I am half way done an annotated bibliography and I have one cigarette left and it's 2:00am so lord knows I am not leaving my house because lord knows I am not wearing a bra.

Aaand I just uploaded pictures on facebook... KILLING IT LIFE, o wait Not At All.

I should go to bed but I need to finish this work so I will sit here trying to focus but only focusing on the right moment to smoke my last cig and getting little done.

I am getting really stressed out about my life, even though I really shouldn't be at all.

THIS COULD BE BECAUSE IM BLEEDING. 

I just get so emotional this time of month it's, it's, it's IT'S NOT FAIR. 

My conclusions of the night:
I am going to fail out of school, I'm determined to be single forever, and I will never have a job I love. Oh, WHAT ELSE... THE LIST GOES ON.
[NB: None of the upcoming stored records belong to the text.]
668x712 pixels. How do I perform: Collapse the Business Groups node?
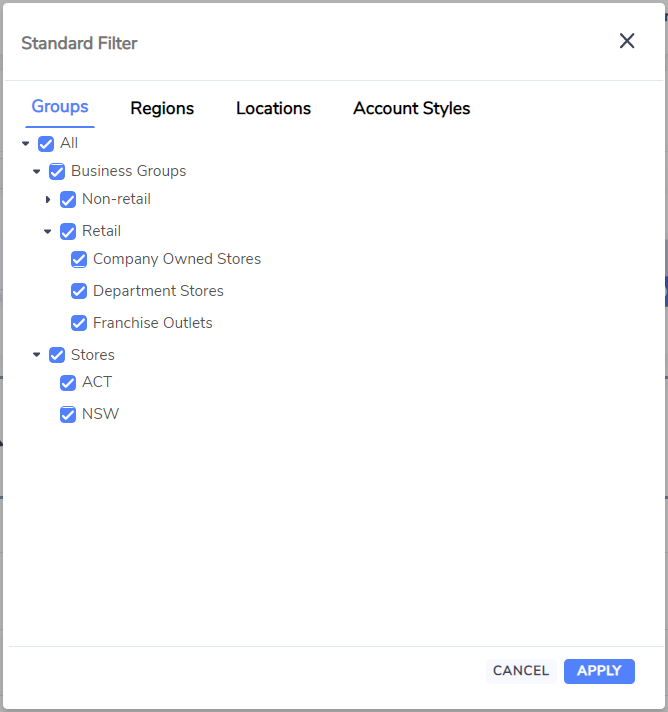point(37,172)
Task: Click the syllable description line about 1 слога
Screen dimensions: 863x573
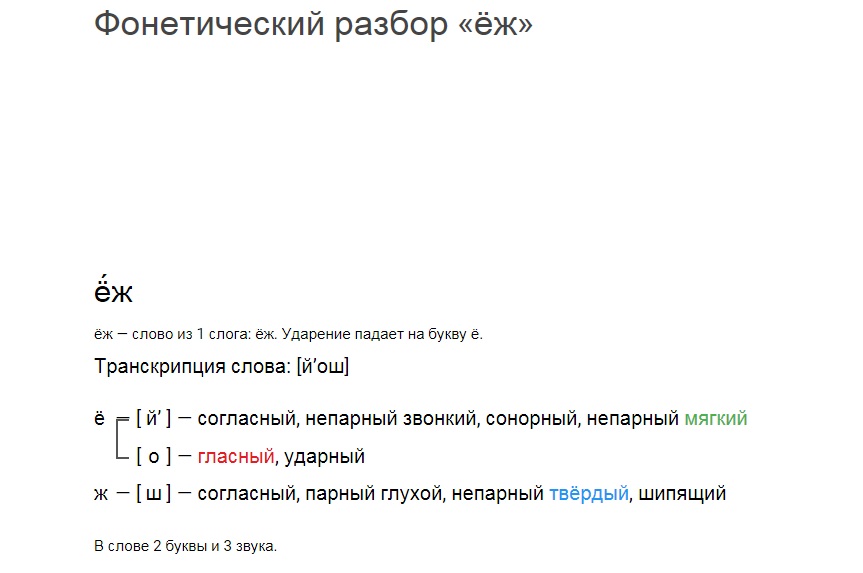Action: 288,334
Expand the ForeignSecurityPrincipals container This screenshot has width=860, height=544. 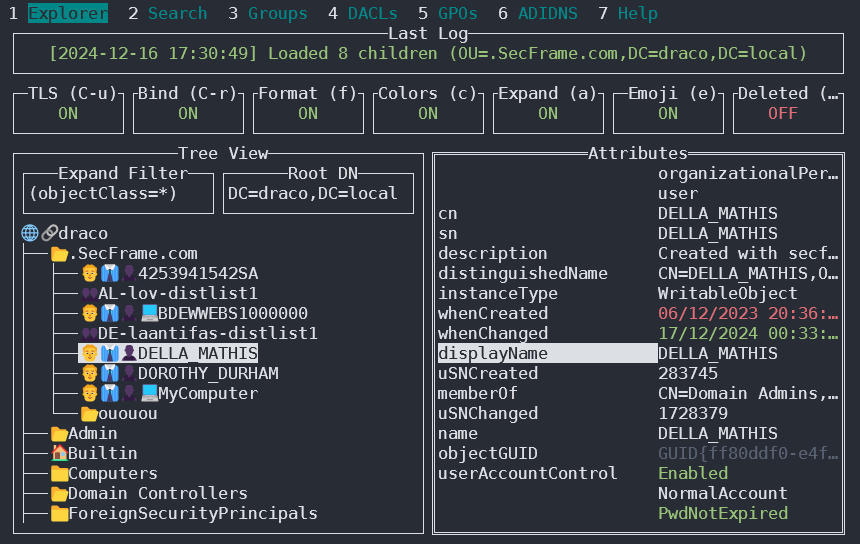(x=192, y=513)
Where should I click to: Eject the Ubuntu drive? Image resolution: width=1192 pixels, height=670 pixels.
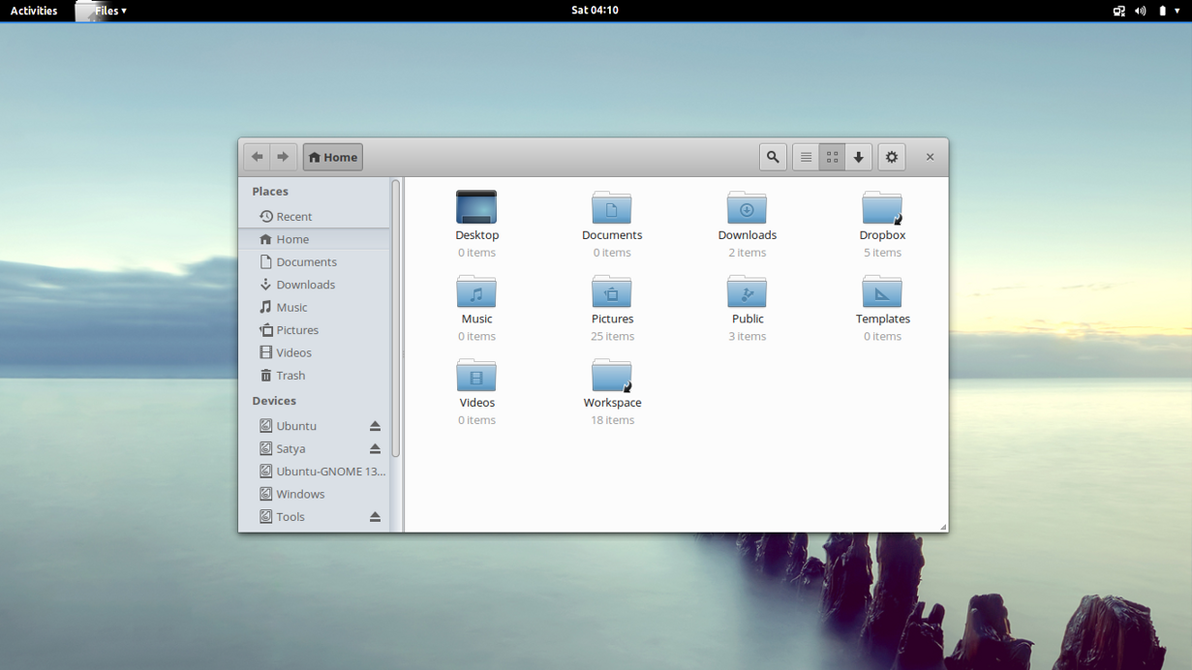(x=375, y=425)
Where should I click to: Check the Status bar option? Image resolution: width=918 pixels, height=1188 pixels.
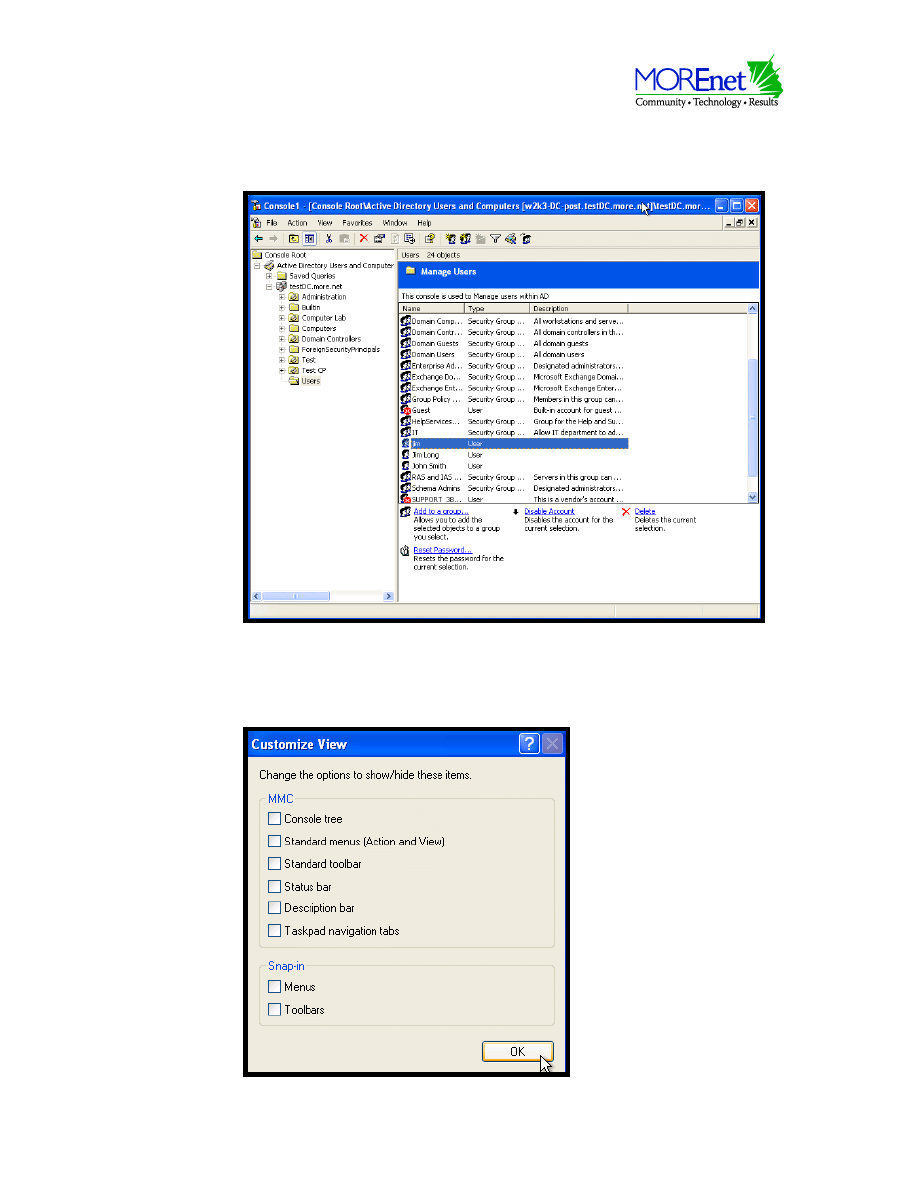[275, 887]
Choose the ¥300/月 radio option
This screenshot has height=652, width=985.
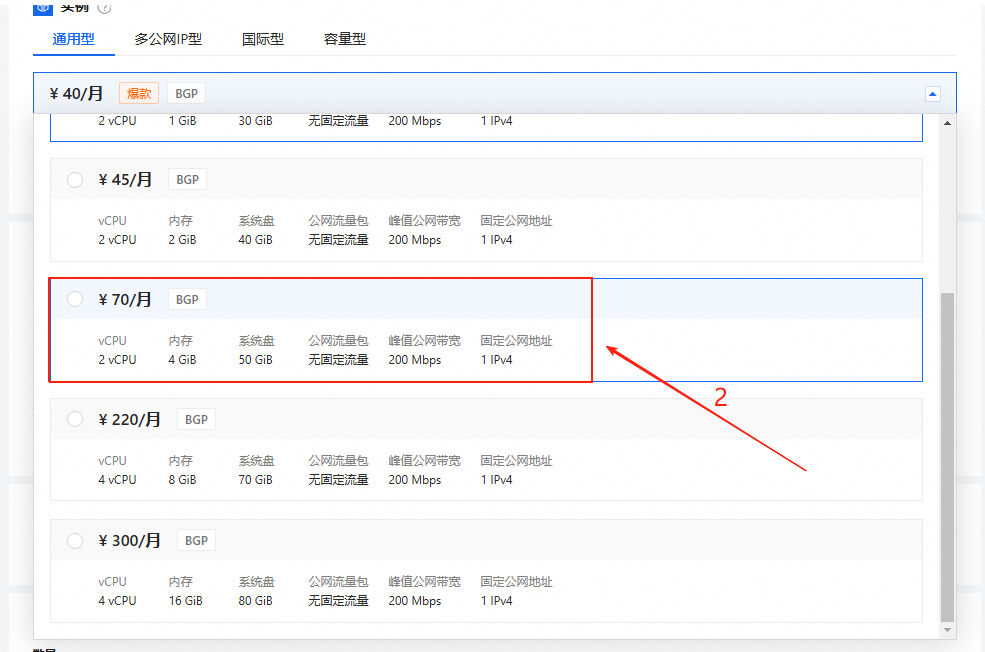tap(75, 540)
I am working really hard to be very zen tonight and stay calm but I really just want to FREAK THE FUCK OUT.
I want to cry and be wrapped in my heating pad forever. And like tomorrow is fucking Halloween...
Like I should be really excited about this and I'm not. Halloween is like one of my favorite holidays, not because I get to be a slut but because I get to be a walking joke.
I desperately wanted to be a bag of leaves for halloween, or a loaf of bread or a stop sign, just to see peoples reactions... Like who the fuck is a bag of leaves? Genius.

 Like this is so weirdly amazing...

And tomorrow Rita decided she's coming to Philly, which is amazing, haven't seen my bitch in a hottt minuteeeeeeee but like at the same time. I would rather give out candy. Aka shut the door, turn off the lights and eat as many reese's cups as possible, alone, laughing at children who knock on the door trying to steal my candy. 
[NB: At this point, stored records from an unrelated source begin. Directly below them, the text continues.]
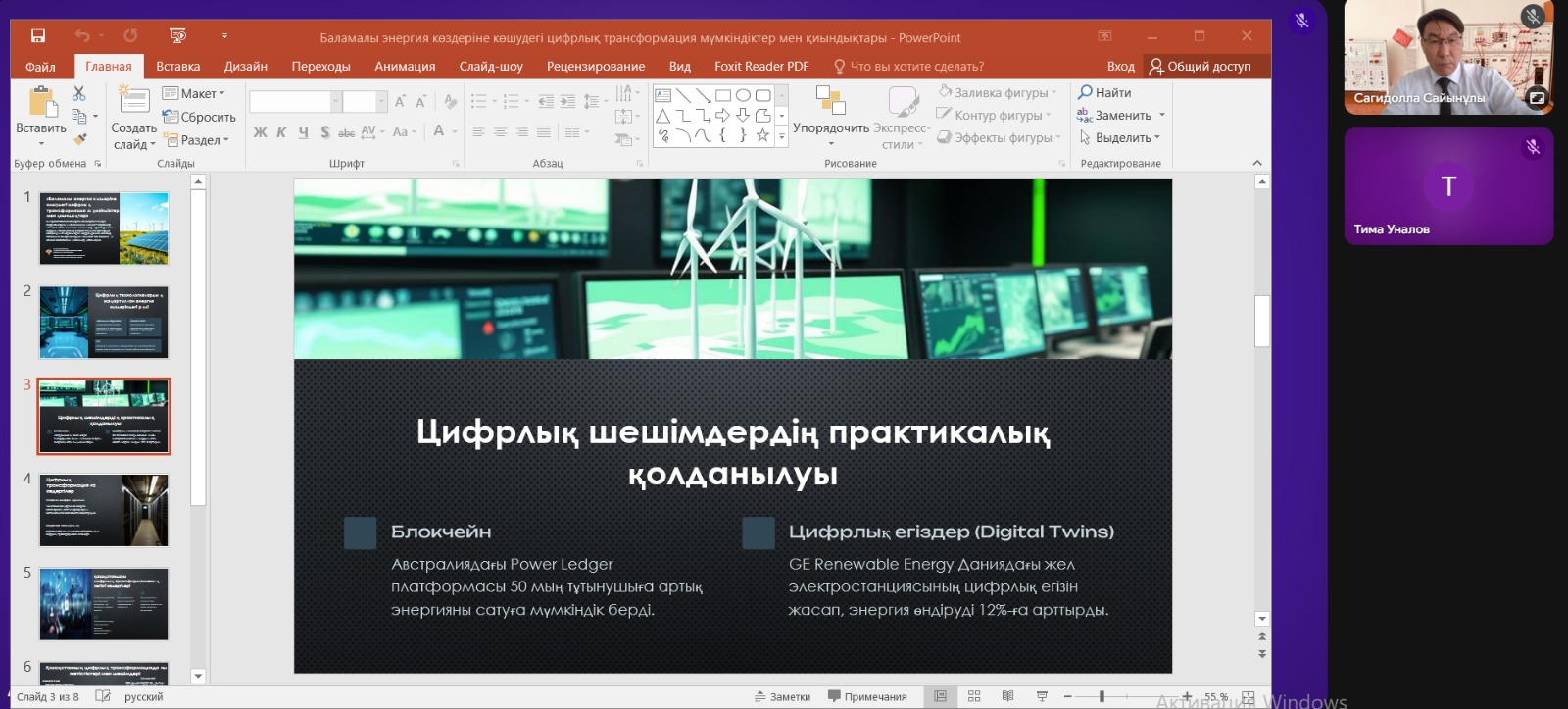This screenshot has height=709, width=1568.
Task: Click the Undo arrow in the title bar
Action: click(x=81, y=36)
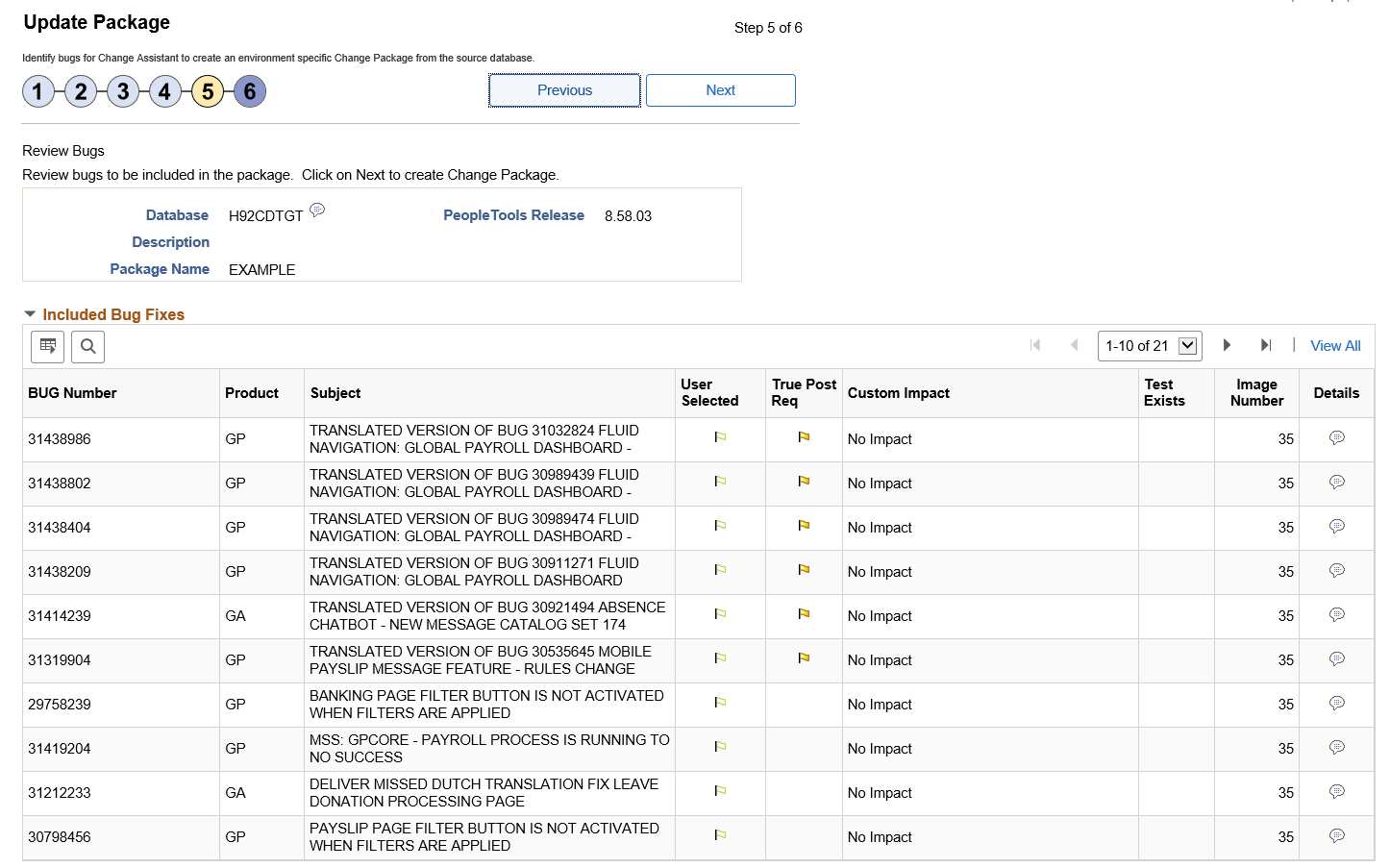Open details bubble for bug 30798456
The image size is (1390, 868).
[x=1336, y=836]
Things don't look like they are slowing down any time soon.

LIKE A COUPLE OF MONTHS AGO... I HAD... NO LIFE. At ALL. I was crying about not having a life. I was accepting that shit was miserable and not going to get better. NOW I ALL THE SUDDEN HAVE THIS BUSY LIFE... like I did not sign up for this. 


Sometimes it just feels good to complain.

Thanks for listening.
I'd say it's time to kill the last cig.



Tuesday, October 29, 2013

Drugs, Friends, Food

I went to #btv this weekend, always quite a trippp man....
but no I did not trip. I did take a trip yes, to burlington but no drugs for me, although they were, as always, everywhere.

















Burlington really is a drug friendly city. Good drugs, clean drugs, dirty drugs, mild, hard, they're all there. I'm sure you can find a mutlitude of drugs in any city and maybe it's just the people I know... but I just always encounter drugs in this city.
Even when I first visited Champlain college with my mom the smell of pot was evident. Sometimes whole streets in Burlington reek of pot.

Burlington is obviously a trigger for me. The people I don't want to see, the houses I use to get fucked up in, the drama, the drugs...
I am at a point now, though, where that stuff doesn't matter. I am really happy with life and I don't want to get fucked up. Don't get me wrong the smell of sweet mary jane is so enticing but I know what I have to lose and that I have very little to gain with that stuff.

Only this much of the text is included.